Cada egipcio había tomado posesión de la casa que más le había agradado y aún así, habían sobrado algunos cientos de ellas. Ahora se asomaban a los alféizares de las ventanas para ver pasar a su soberano que, sin escolta, se perdía por entre las callejuelas explorando su pequeño nuevo reino. El sol se reflejaba en su aparatoso y dorado armamento, convirtiéndolo en un dios mítico a ojos de su enfervorizado pueblo.
Nebej, en el interior de su templo, realizaba las libaciones y ofrendas prescritas para sus predecesores y augurar así, ante los dioses, el futuro de la colonia.
Amhai, por su parte, organizaba con celo el aparato del diminuto Estado egipcio, con su imprescindible maquinaria burocrática. Además, se encargaba del reparto del trabajo, diversificándolo. Era sin duda el alma de la nueva administración en marcha.
La actividad apenas cesaba unas horas, por las noches, cuando refrescaba. Sonrisas de satisfacción se pintaban entonces en los rostros de los flamantes moradores de Meroe, que ahora se sentían en su casa tras mucho vagar. Era su nuevo hogar.
Como una ciudad nueva que nace bajo el sol, para dar bienestar y orden a sus moradores, Meroe se alzaba sobre sus restos cual ave fénix que renace de sus propias cenizas, para brillar de esta forma con un esplendor aún mayor.
Las risas de mujeres, las voces de los niños, los golpes de las herramientas, los animales domésticos circulando por las calzadas empedradas, los muros recién edificados, daban otro aspecto a lo que antes sólo era una ciudad fantasma.
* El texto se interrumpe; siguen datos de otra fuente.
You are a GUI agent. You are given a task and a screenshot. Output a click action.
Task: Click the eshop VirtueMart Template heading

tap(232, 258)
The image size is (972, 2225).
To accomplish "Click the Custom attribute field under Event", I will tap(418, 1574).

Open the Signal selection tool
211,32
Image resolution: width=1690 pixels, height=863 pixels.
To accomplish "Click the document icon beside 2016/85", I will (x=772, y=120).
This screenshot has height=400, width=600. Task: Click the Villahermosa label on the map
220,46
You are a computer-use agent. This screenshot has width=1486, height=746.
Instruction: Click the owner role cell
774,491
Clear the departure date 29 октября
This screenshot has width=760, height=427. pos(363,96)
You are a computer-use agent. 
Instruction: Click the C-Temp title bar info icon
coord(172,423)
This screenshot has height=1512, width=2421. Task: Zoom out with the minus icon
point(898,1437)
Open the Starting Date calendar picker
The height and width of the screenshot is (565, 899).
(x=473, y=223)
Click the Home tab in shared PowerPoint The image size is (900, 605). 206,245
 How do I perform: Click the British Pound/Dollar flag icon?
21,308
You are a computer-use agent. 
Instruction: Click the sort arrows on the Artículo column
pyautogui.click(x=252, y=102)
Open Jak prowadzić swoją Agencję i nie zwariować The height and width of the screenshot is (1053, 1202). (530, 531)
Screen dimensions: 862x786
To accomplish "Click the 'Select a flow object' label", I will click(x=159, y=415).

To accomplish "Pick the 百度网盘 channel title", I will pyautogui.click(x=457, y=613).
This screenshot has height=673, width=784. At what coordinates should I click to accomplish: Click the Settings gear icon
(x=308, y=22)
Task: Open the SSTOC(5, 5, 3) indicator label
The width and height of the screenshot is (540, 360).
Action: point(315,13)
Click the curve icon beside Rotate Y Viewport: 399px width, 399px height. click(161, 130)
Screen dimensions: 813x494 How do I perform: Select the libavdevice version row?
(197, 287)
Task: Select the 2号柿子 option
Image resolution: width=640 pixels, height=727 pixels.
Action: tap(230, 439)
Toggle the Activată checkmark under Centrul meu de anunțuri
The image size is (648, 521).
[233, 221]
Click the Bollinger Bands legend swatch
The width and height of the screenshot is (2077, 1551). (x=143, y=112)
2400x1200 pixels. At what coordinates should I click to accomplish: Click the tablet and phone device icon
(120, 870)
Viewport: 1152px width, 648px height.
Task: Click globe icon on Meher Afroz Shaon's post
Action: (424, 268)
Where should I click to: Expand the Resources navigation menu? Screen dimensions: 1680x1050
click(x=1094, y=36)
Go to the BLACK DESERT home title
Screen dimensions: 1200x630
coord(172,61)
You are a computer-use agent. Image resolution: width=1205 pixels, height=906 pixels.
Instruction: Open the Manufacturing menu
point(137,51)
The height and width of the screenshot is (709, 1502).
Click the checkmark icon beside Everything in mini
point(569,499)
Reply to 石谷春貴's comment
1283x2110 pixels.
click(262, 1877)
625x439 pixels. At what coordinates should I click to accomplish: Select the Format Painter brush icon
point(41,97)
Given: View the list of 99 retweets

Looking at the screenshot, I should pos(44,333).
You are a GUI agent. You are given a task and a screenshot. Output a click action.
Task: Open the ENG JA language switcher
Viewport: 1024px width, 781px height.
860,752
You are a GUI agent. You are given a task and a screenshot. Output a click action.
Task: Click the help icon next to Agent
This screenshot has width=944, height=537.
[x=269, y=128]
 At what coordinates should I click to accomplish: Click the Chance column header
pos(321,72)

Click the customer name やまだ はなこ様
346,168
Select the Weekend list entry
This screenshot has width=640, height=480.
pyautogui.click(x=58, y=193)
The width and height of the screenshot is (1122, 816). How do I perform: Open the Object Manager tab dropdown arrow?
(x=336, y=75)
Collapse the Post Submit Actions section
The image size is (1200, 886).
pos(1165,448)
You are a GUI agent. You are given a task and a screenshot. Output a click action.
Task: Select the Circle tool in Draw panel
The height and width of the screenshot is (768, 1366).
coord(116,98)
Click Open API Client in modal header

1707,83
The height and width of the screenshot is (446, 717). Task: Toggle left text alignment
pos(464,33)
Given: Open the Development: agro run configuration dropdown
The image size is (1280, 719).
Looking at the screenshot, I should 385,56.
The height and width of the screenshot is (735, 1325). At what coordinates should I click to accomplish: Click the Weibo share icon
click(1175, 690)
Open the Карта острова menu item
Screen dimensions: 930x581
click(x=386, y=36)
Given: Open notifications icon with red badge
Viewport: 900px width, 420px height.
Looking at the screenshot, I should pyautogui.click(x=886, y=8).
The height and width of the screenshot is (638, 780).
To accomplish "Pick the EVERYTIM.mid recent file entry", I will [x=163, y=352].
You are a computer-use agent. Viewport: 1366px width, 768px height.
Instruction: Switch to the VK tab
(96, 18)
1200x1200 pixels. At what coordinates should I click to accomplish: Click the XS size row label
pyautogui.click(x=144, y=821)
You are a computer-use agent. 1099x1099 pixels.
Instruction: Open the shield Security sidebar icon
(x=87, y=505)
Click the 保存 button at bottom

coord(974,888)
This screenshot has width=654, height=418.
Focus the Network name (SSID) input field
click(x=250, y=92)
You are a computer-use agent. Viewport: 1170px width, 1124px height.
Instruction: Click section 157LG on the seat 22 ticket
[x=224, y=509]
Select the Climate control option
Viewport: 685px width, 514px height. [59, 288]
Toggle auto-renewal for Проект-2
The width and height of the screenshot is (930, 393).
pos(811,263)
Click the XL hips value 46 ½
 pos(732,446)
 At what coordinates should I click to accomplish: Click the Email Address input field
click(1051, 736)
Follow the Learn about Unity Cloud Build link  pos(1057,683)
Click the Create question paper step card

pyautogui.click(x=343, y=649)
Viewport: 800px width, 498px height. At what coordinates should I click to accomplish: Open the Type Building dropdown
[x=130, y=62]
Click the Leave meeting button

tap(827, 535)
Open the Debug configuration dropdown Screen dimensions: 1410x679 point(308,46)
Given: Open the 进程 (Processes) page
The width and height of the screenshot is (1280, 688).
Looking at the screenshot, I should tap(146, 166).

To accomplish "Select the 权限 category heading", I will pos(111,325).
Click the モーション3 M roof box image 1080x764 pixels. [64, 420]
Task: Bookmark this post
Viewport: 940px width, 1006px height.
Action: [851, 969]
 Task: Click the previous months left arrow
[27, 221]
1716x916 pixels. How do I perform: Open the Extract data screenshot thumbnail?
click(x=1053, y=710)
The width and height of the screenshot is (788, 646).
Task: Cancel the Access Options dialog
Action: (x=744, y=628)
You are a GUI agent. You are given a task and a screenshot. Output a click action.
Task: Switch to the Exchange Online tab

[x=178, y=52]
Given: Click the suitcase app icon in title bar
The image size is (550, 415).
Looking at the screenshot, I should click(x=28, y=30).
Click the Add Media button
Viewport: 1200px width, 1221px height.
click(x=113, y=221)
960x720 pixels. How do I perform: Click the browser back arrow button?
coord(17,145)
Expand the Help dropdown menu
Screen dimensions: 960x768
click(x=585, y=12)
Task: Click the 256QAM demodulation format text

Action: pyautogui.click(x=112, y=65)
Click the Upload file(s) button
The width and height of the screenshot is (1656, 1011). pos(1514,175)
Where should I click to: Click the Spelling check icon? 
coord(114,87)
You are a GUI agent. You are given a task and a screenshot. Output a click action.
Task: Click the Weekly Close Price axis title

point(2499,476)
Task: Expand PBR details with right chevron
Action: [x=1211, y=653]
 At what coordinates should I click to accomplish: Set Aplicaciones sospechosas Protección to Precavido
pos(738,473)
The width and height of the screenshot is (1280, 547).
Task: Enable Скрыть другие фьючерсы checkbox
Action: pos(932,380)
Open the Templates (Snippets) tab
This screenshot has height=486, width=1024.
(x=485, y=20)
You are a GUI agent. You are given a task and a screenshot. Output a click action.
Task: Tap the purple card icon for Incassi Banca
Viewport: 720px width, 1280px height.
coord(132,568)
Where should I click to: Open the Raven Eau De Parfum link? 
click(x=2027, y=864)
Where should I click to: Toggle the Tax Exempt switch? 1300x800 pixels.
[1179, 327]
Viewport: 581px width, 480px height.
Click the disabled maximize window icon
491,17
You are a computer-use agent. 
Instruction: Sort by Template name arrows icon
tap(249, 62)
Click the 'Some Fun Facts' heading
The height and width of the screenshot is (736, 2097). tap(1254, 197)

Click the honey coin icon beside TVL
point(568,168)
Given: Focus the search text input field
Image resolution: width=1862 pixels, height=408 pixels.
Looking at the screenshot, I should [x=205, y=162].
Eran sonidos que llenaban el aire, atravesando el cielo turquesa que cada día cubría la renacida Meroe.
La actividad de una ciudad de la
XV
dinastía se reproducía en ella. Era como traída a la memoria de un tiempo en que los poderosos
Peraás
y los visires y grandes sumos sacerdotes gobernaban la que fuera primera potencia mundial. Parecía transportada en el tiempo y el espacio.
—Hemos de realizar los preparativos para la entronización, señor. Debes ser el faraón y para esto es imprescindible que el pueblo asista a tu coronación con las dos coronas del Alto y del Bajo Egipto de manos del gran sumo sacerdote de Amón-Ra —aseguró Amhai a su soberano, preocupado por la imagen que debía ofrecer éste a sus súbditos.
—Sí, yo también lo creo así, mi señor —convino Nebej sin reservas—. Eso dará confianza al pueblo y se sentirá seguro bajo tu férula. —Se inclinó ceremonioso.
Kemoh asintió impaciente.
El día era como cualquier otro. El cielo se veía raso, azul intenso, y la temperatura era tan alta como de costumbre. Hacía crujir las fachadas de los edificios bajo su ígneo poder, disputando el espacio en el que se alzaban.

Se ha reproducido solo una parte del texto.